Stated problem » Format these lines as a numbered list, omitting blank lines and leaving out the pictures.

Records supplied »
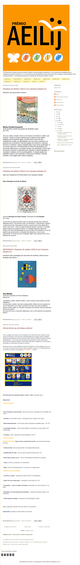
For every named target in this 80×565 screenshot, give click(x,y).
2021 (57, 118)
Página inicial (7, 79)
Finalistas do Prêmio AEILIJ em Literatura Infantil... (64, 133)
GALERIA (34, 81)
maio (58, 126)
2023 (57, 114)
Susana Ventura (60, 105)
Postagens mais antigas (44, 526)
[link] (31, 349)
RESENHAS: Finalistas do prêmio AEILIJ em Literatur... (65, 140)
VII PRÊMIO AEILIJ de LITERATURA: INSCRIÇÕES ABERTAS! (18, 539)
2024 (57, 112)
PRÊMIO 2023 (27, 79)
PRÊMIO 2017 (17, 81)
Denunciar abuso (59, 151)
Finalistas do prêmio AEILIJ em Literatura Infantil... (64, 136)
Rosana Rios (59, 99)
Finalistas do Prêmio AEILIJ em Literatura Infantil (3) (24, 89)
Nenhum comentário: (26, 162)
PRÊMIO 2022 (37, 79)
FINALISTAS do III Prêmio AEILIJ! (17, 328)
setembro (59, 124)
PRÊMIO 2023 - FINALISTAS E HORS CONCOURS (17, 534)
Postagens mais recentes (10, 526)
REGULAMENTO (17, 79)
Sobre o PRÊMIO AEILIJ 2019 (64, 145)
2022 (57, 116)
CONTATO (42, 81)
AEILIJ (57, 94)
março (58, 130)
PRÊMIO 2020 (56, 79)
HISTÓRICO (26, 81)
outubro (59, 122)
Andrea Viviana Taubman (62, 97)
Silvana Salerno (59, 102)
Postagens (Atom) (29, 530)
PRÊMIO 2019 (65, 79)
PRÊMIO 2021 (46, 79)
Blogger (58, 561)
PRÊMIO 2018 (7, 81)
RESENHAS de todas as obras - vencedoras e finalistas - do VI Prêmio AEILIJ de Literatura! (25, 542)
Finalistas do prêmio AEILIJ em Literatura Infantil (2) (24, 171)
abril (58, 128)
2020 (57, 120)
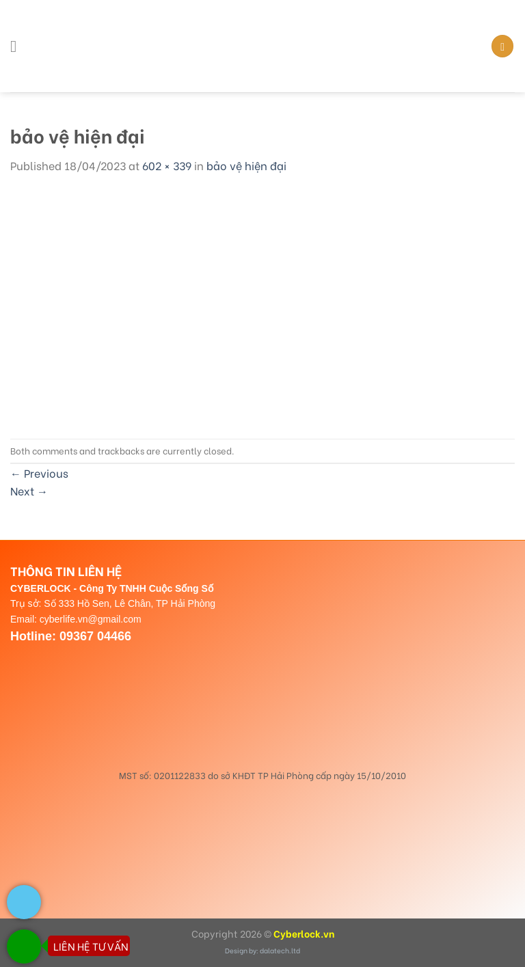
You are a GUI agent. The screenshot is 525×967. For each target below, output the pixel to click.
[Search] (502, 46)
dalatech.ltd (280, 950)
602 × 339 (166, 165)
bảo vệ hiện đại (246, 165)
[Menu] (18, 46)
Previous (39, 472)
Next (29, 490)
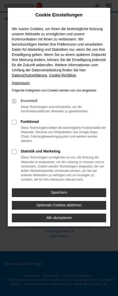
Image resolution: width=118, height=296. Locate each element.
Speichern (59, 192)
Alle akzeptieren (59, 218)
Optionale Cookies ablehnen (59, 205)
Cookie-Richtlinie (62, 75)
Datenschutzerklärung (29, 75)
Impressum (21, 83)
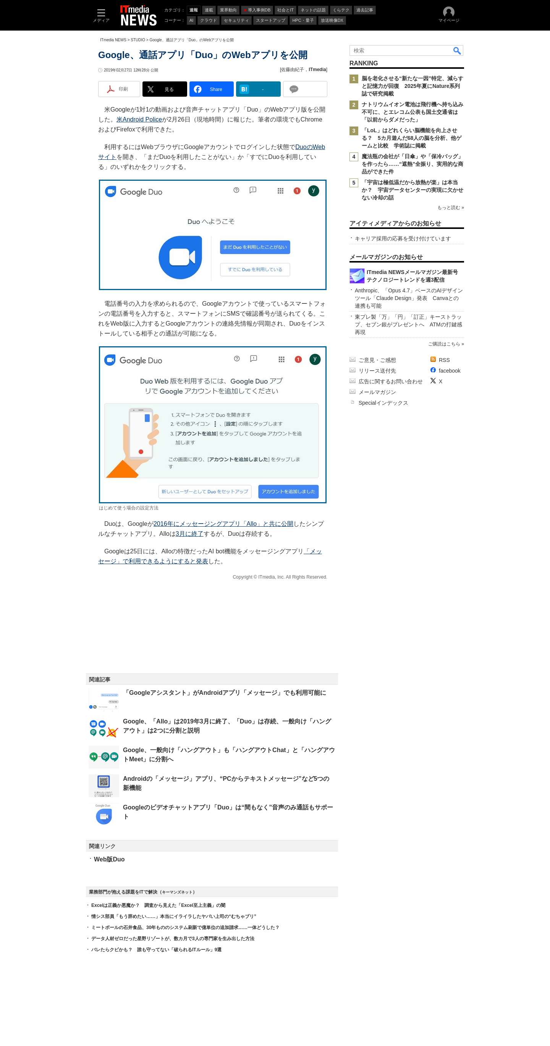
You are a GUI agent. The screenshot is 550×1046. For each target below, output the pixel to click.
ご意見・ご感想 (377, 360)
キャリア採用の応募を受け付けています (403, 238)
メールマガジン (377, 392)
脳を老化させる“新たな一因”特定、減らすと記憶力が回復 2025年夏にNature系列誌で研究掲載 (412, 86)
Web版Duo (109, 859)
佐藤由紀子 (292, 69)
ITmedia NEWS (113, 40)
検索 (457, 50)
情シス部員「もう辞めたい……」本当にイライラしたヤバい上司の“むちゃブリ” (173, 916)
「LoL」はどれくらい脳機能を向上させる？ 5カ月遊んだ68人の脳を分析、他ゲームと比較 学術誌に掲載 (411, 138)
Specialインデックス (383, 403)
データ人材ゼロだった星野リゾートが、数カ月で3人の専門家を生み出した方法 (172, 938)
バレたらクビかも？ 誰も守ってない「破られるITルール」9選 (156, 949)
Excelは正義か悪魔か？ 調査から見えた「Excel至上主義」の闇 (158, 905)
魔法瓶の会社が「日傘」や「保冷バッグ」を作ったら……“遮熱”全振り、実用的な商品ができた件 (412, 164)
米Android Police (139, 119)
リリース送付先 (377, 371)
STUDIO (138, 40)
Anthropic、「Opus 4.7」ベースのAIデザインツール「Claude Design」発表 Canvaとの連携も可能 (409, 298)
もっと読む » (450, 207)
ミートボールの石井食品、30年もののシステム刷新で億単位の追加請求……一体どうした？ (185, 927)
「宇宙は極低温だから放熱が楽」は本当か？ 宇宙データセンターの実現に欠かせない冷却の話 (412, 190)
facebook (450, 371)
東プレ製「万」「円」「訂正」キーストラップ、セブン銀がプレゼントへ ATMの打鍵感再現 (408, 324)
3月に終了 (190, 533)
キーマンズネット (177, 892)
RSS (444, 360)
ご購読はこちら (444, 344)
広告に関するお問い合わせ (391, 381)
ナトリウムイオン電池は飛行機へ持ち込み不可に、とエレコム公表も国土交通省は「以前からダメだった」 (412, 112)
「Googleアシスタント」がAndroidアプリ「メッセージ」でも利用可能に (224, 692)
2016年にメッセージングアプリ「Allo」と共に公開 (223, 524)
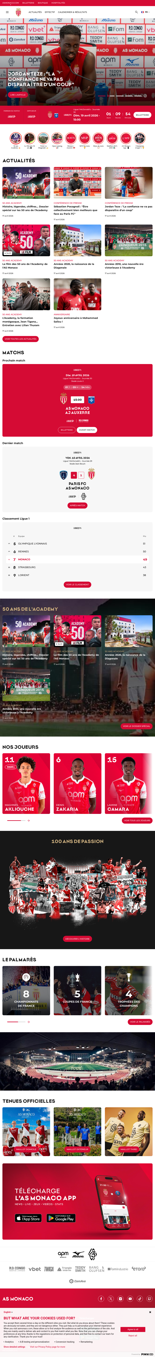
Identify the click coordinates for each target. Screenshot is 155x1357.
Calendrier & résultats (72, 12)
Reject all (133, 1335)
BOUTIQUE (43, 3)
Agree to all (133, 1329)
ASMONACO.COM (10, 3)
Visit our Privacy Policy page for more (47, 1347)
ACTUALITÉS (35, 12)
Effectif (50, 12)
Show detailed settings (14, 1347)
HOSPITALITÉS (58, 3)
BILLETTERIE (28, 3)
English (8, 1312)
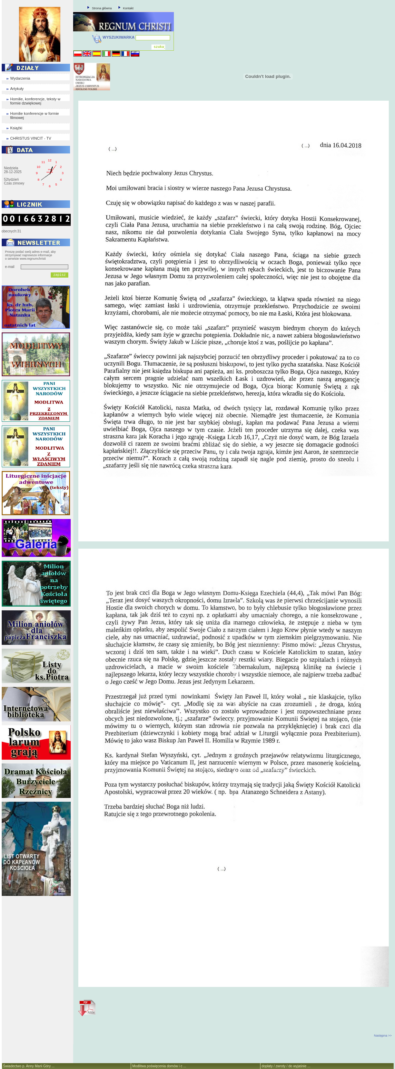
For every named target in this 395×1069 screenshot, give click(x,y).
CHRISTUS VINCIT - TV (30, 138)
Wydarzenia (20, 78)
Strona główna (102, 8)
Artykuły (17, 89)
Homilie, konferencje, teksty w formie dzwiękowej (35, 101)
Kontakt (128, 8)
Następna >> (383, 1035)
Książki (16, 128)
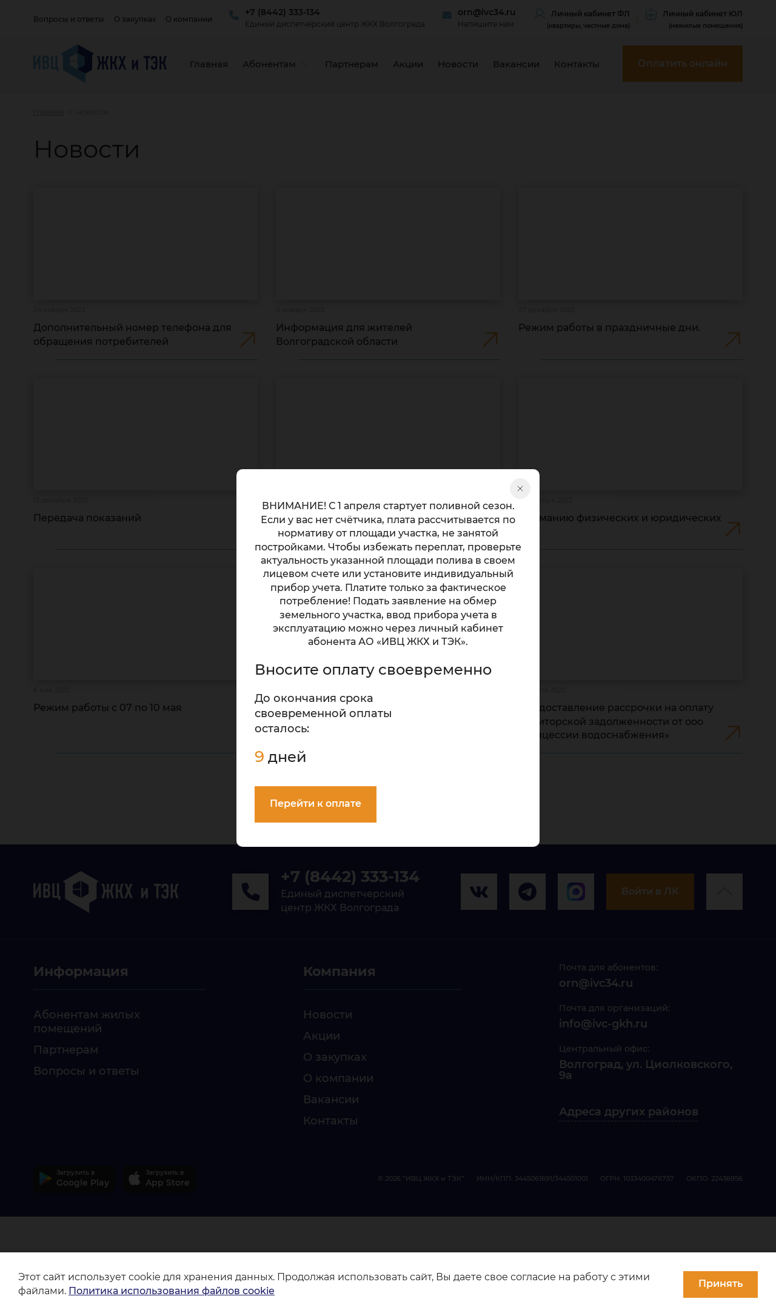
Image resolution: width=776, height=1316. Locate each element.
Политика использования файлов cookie (172, 1291)
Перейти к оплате (315, 803)
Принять (720, 1283)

Full solution »
1. For every named target in this 80×565 screenshot, give click(x,y).
2. 2021 (57, 118)
3. Página inicial (7, 79)
4. Finalistas do Prêmio AEILIJ em Literatura Infantil... (64, 133)
5. GALERIA (34, 81)
6. maio (58, 126)
7. 2023 (57, 114)
8. Susana Ventura (60, 105)
9. Postagens mais antigas (44, 526)
10. [link] (31, 349)
11. RESENHAS: Finalistas do prêmio AEILIJ em Literatur... (65, 140)
12. VII PRÊMIO AEILIJ de LITERATURA: INSCRIÇÕES ABERTAS! (18, 539)
13. 2024 (57, 112)
14. PRÊMIO 2023 (27, 79)
15. PRÊMIO 2017 (17, 81)
16. Denunciar abuso (59, 151)
17. Finalistas do prêmio AEILIJ em Literatura Infantil... (64, 136)
18. Rosana Rios (59, 99)
19. Finalistas do Prêmio AEILIJ em Literatura Infantil (3) (24, 89)
20. Nenhum comentário: (26, 162)
21. PRÊMIO 2022 (37, 79)
22. FINALISTAS do III Prêmio AEILIJ! (17, 328)
23. setembro (59, 124)
24. PRÊMIO 2023 - FINALISTAS E HORS CONCOURS (17, 534)
25. Postagens mais recentes (10, 526)
26. REGULAMENTO (17, 79)
27. Sobre o PRÊMIO AEILIJ 2019 (64, 145)
28. 2022 (57, 116)
29. CONTATO (42, 81)
30. AEILIJ (57, 94)
31. março (58, 130)
32. PRÊMIO 2020 (56, 79)
33. HISTÓRICO (26, 81)
34. outubro (59, 122)
35. Andrea Viviana Taubman (62, 97)
36. Silvana Salerno (59, 102)
37. Postagens (Atom) (29, 530)
38. PRÊMIO 2019 (65, 79)
39. PRÊMIO 2021 (46, 79)
40. Blogger (58, 561)
41. PRÊMIO 2018 (7, 81)
42. RESENHAS de todas as obras - vencedoras e finalistas - do VI Prêmio AEILIJ de Literatura! (25, 542)
43. Finalistas do prêmio AEILIJ em Literatura Infantil (2) (24, 171)
44. abril (58, 128)
45. 2020 (57, 120)
46. You are a GUI agent. The screenshot is 525×967. For each target below, output the pixel to click.
47. [Search] (502, 46)
48. dalatech.ltd (280, 950)
49. 602 × 339 (166, 165)
50. bảo vệ hiện đại (246, 165)
51. [Menu] (18, 46)
52. Previous (39, 472)
53. Next (29, 490)
54. Image resolution: width=118, height=296. Locate each element.
55. Speichern (59, 192)
56. Alle akzeptieren (59, 218)
57. Optionale Cookies ablehnen (59, 205)
58. Cookie-Richtlinie (62, 75)
59. Datenschutzerklärung (29, 75)
60. Impressum (21, 83)
61. You are a GUI agent. The screenshot is 550×1046. For each target below, output the pixel to click.
62. ご意見・ご感想 (377, 360)
63. キャリア採用の応募を受け付けています (403, 238)
64. メールマガジン (377, 392)
65. 脳を老化させる“新たな一因”特定、減らすと記憶力が回復 2025年夏にNature系列誌で研究掲載 (412, 86)
66. Web版Duo (109, 859)
67. 佐藤由紀子 (292, 69)
68. ITmedia NEWS (113, 40)
69. 検索 (457, 50)
70. 情シス部員「もう辞めたい……」本当にイライラしたヤバい上司の“むちゃブリ” (173, 916)
71. 「LoL」はどれくらい脳機能を向上させる？ 5カ月遊んだ68人の脳を分析、他ゲームと比較 学術誌に掲載 (411, 138)
72. Specialインデックス (383, 403)
73. データ人材ゼロだった星野リゾートが、数カ月で3人の専門家を生み出した方法 (172, 938)
74. バレたらクビかも？ 誰も守ってない「破られるITルール」9選 (156, 949)
75. Excelは正義か悪魔か？ 調査から見えた「Excel至上主義」の闇 (158, 905)
76. 魔法瓶の会社が「日傘」や「保冷バッグ」を作ったら……“遮熱”全振り、実用的な商品ができた件 (412, 164)
77. 米Android Police (139, 119)
78. リリース送付先 (377, 371)
79. STUDIO (138, 40)
80. Anthropic、「Opus 4.7」ベースのAIデザインツール「Claude Design」発表 Canvaとの連携も可能 (409, 298)
81. もっと読む » (450, 207)
82. ミートボールの石井食品、30年もののシステム刷新で億単位の追加請求……一体どうした？ (185, 927)
83. 「宇宙は極低温だから放熱が楽」は本当か？ 宇宙データセンターの実現に欠かせない冷却の話 (412, 190)
84. facebook (450, 371)
85. 東プレ製「万」「円」「訂正」キーストラップ、セブン銀がプレゼントへ ATMの打鍵感再現 (408, 324)
86. 3月に終了 (190, 533)
87. キーマンズネット (177, 892)
88. RSS (444, 360)
89. ご購読はこちら (444, 344)
90. 広告に関するお問い合わせ (391, 381)
91. ナトリウムイオン電池は飛行機へ持ち込み不可に、とエレコム公表も国土交通省は「以前からダメだった」 (412, 112)
92. 「Googleアシスタント」がAndroidアプリ「メッセージ」でも利用可能に (224, 692)
93. 2016年にメッセージングアプリ「Allo」と共に公開 (223, 524)
94. Identify the click coordinates for each target. Screenshot is 155x1357.
95. Calendrier & résultats (72, 12)
96. Reject all (133, 1335)
97. BOUTIQUE (43, 3)
98. Agree to all (133, 1329)
99. ASMONACO.COM (10, 3)
100. Visit our Privacy Policy page for more (47, 1347)
101. ACTUALITÉS (35, 12)
102. Effectif (50, 12)
103. Show detailed settings (14, 1347)
104. HOSPITALITÉS (58, 3)
105. BILLETTERIE (28, 3)
106. English (8, 1312)
107. For every named target in this 395×1069 screenshot, give click(x,y).
108. CHRISTUS VINCIT - TV (30, 138)
109. Wydarzenia (20, 78)
110. Strona główna (102, 8)
111. Artykuły (17, 89)
112. Homilie, konferencje, teksty w formie dzwiękowej (35, 101)
113. Kontakt (128, 8)
114. Następna >> (383, 1035)
115. Książki (16, 128)
116. Image resolution: width=776, height=1316. Locate each element.
117. Политика использования файлов cookie (172, 1291)
118. Перейти к оплате (315, 803)
119. Принять (720, 1283)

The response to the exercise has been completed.